[Begin Extract to read]
Detecting Copy-on-Write Exploitation with eBPF: Tracing Dirty Pipe and Overlayfs Attack Patterns
Problem
Copy-on-write (CoW) is a kernel memory management strategy: when two processes share a read-only page and one needs to modify it, the kernel forks the page and hands the writer a private copy. That invariant — the writer always gets a private copy, never the shared original — is what CoW exploits break. Three exploits in the past decade have each attacked a different point in that invariant.
Dirty pipe (CVE-2022-0847) splices data from a file into a pipe buffer, marking that buffer’s page with PIPE_BUF_FLAG_CAN_MERGE. A subsequent write to the pipe propagates directly into the backing page-cache page without allocating a private copy — overwriting a read-only file from a process with no write permissions. The syscall sequence is deterministic: open(O_RDONLY), pipe(), splice(fd, pipe), write(pipe, ...). No process with legitimate intent writes to a pipe whose source is an O_RDONLY file descriptor and then expects the file to change.
Dirty COW (CVE-2016-5195) races madvise(MADV_DONTNEED) with a write to a copy-on-write mapped page. The MADV_DONTNEED causes the kernel to release the private copy; the concurrent write then lands on the original shared page before a new private copy can be allocated. The required sequence is: mmap(PROT_READ, MAP_PRIVATE) on a read-only file, then a tight loop of write(mem_fd) interleaved with madvise(MADV_DONTNEED, ...) on the same range.
[End Extract to read]
[Begin Given data]
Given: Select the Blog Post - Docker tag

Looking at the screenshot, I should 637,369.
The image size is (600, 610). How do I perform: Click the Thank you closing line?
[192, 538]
[End Given data]
■ **Complete the following**
[1] In the copy-on-write exploitation article, which flag does Dirty Pipe place on the pipe buffer's page?
[2] Duplicate the passage of the copy-on-write exploitation article between "Detecting Copy-on-Write Exploitation" and "in that invariant.", inclusive.
[3] Write the next part of the copy-on-write exploitation article, picking up after its final sentence.
None of the data is needed for this work.

■ **Results of the tasks**
[1] PIPE_BUF_FLAG_CAN_MERGE

[2]
Detecting Copy-on-Write Exploitation with eBPF: Tracing Dirty Pipe and Overlayfs Attack Patterns
Problem
Copy-on-write (CoW) is a kernel memory management strategy: when two processes share a read-only page and one needs to modify it, the kernel forks the page and hands the writer a private copy. That invariant — the writer always gets a private copy, never the shared original — is what CoW exploits break. Three exploits in the past decade have each attacked a different point in that invariant.

[3]
Overlayfs capability copy-up is a container-specific variant. When a container reads a setuid or file-capability-bearing binary from the lower layer (the image), overlayfs may copy it to the upper layer while preserving its security.capability xattr. A non-root process inside the container can trigger this copy-up and then execute the file, gaining capabilities the container was not configured to grant. The precondition is an unshare or mount creating a new overlayfs instance followed by access to a file with non-zero cap_effective in the lower layer.
All three share kernel-observable preconditions that appear before the privilege escalation completes. eBPF tracing programs resident in the kernel can observe these preconditions — specific syscall sequences, VFS operations on unusual file attribute combinations — and raise an alert or terminate the offending process within microseconds of the attempt, before the escalation lands.
Target systems: Linux with eBPF support (kernel 5.8+ for ring buffer and BTF-backed kprobes), Tetragon 1.2+ deployed as a DaemonSet, Falco 0.38+ with modern rule syntax. auditd as a complementary layer where eBPF cannot be deployed.
Threat Model
Three concrete attacker scenarios drive the detection design:
1. Container attacker exploiting dirty pipe to overwrite a host file. The attacker has code execution inside a container. The container image has /proc/self/fd available (standard) and the host kernel is 5.8–5.16 (pre-patch). The attacker splices content from the container’s read-only lower-layer filesystem into a pipe, then writes crafted content that propagates into the host’s page cache, overwriting /etc/passwd or a host binary visible through the overlayfs mount. Detection window: the splice call that marks the page with PIPE_BUF_FLAG_CAN_MERGE is visible before any data is modified.
2. Local user exploiting a dirty COW variant to write to a read-only mapping. The attacker has a shell account on a multi-tenant Linux host. They map a setuid binary MAP_PRIVATE | PROT_READ, then race write to /proc/self/mem against madvise(MADV_DONTNEED). Detection window: the combination of madvise(MADV_DONTNEED) on a MAP_PRIVATE mapping of a file with S_ISUID is anomalous and visible to eBPF before any write succeeds.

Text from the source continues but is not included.